Evocative shots of an '80s road trip down the A1
- Text by Zoe Whitfield
- Photography by Paul Graham

“Did I think I would be talking about the book? I couldn’t sell it, I couldn’t give it away,” remembers Paul Graham of his debut, 1983’s A1: The Great North Road. Graham’s portrait of the famous road – the longest in the UK at 410 miles, stretching from London through to Edinburgh – was one of the first photo books to feature colour photography.
Despite being met with a lacklustre reception when it was first published – a consequence of being self-published – the book would subsequently transform the medium’s standing in contemporary culture.
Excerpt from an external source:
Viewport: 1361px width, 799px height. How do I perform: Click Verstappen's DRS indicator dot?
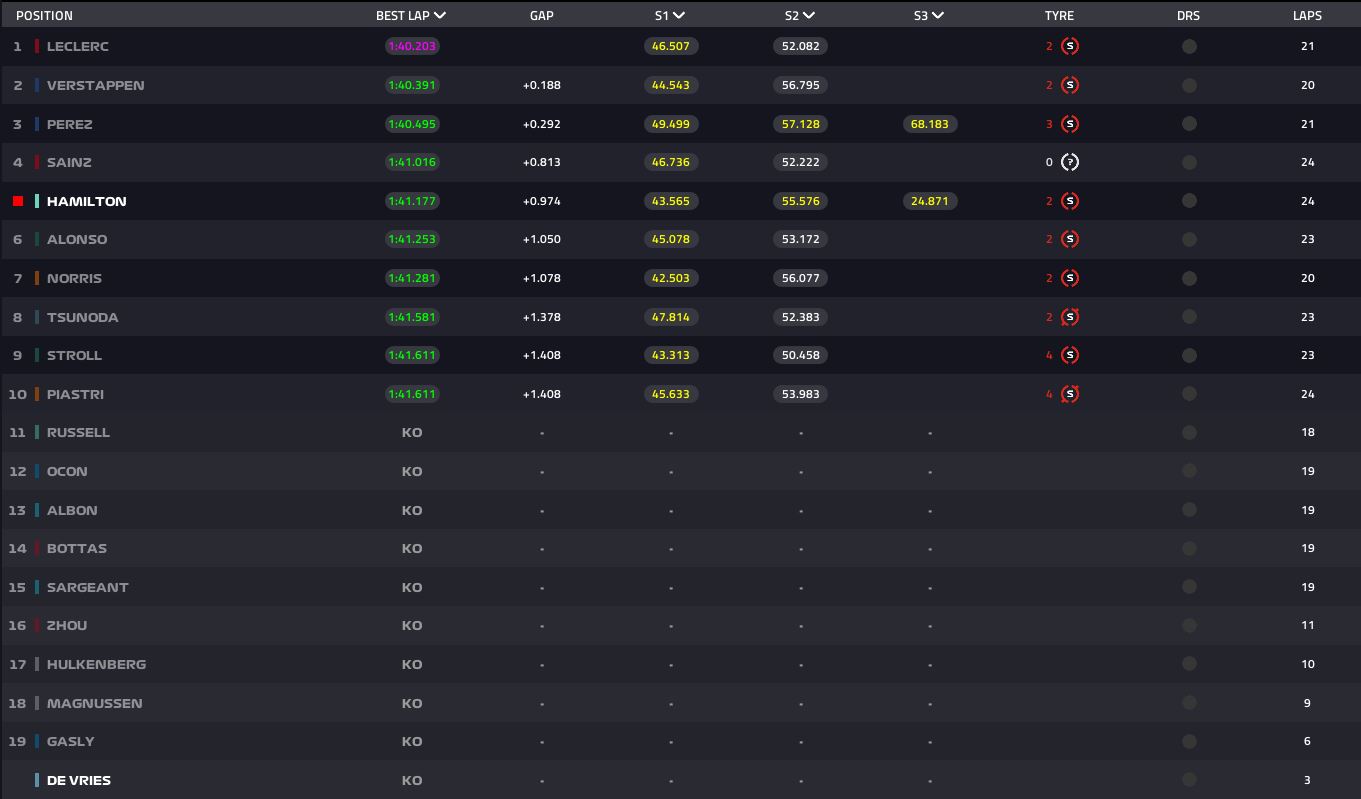(1189, 85)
Almost 40 years after the photos were taken, the book is enjoying new recognition, republished by MACK with an accompanying exhibition at London’s Huxley-Parlour gallery.
With a “giant old camera” in tow, Graham, then age 24, undertook 10 or 12 trips over two years at the beginning of the 1980s to the Great North Road, by which point, it had been mainly neglected, following the arrival of the motorway. The resulting series features a mix of portraits, landscapes and still lives.


“I’d go up and down the road for a week or so, take a break, work and earn some more money, then do another trip a few months later. [In the portraits] you can see the cooperation and willingness… I think it was nice [for the drivers] to have something to break up the monotony of driving up and down the A1.”
Travelling in his then girlfriend’s grandmother’s Mini Wagon, listening to Radio 1 and occasionally sleeping in the back – while at other times finding solace at B&B’s – Graham set out to capture scenes that married his creative ambitions with something intimate to his own experiences.
“I was looking for an excuse to make a journey that spanned the entire country and that had a personal resonance with me: my father is from the north of England and we moved south for work, so had to make that journey at Christmas and during the summer to see all the northern relatives.”


The Great North Road is the first of Graham so-called “unintentional trilogy”, which includes 1985’s Beyond Caring – a look at the overcrowded job centres of the Thatcher era – and Troubled Land from 1987, which explored Northern Ireland’s political divisions during The Troubles.
“As much as they speak about England and that time, they also speak of a love of photography, a youthful energy,” he says of The Great North Road. “All my friends then were musicians releasing records and albums of their own – recording songs in garages and pressing copies of the singles, releasing them themselves – and that inspired me to do it myself. I self-published the original book 40 years ago in the way that someone would release their own single.”
“I think 1980, it’s further away than it sounds [from now],” he continues, describing his return to the images several decades on.
“It’s like watching one of those Hitchcock-type shots where you pan down the hotel corridor and everything suddenly parallaxes away from you. You look at them and realise: wow, that was a different era. But it’s you; it’s like looking at an old picture of yourself.”




A1 – The Great North Road is out now on MACK. An accompanying exhibition at Huxley-Parlour, London, runs until 18 December 2020.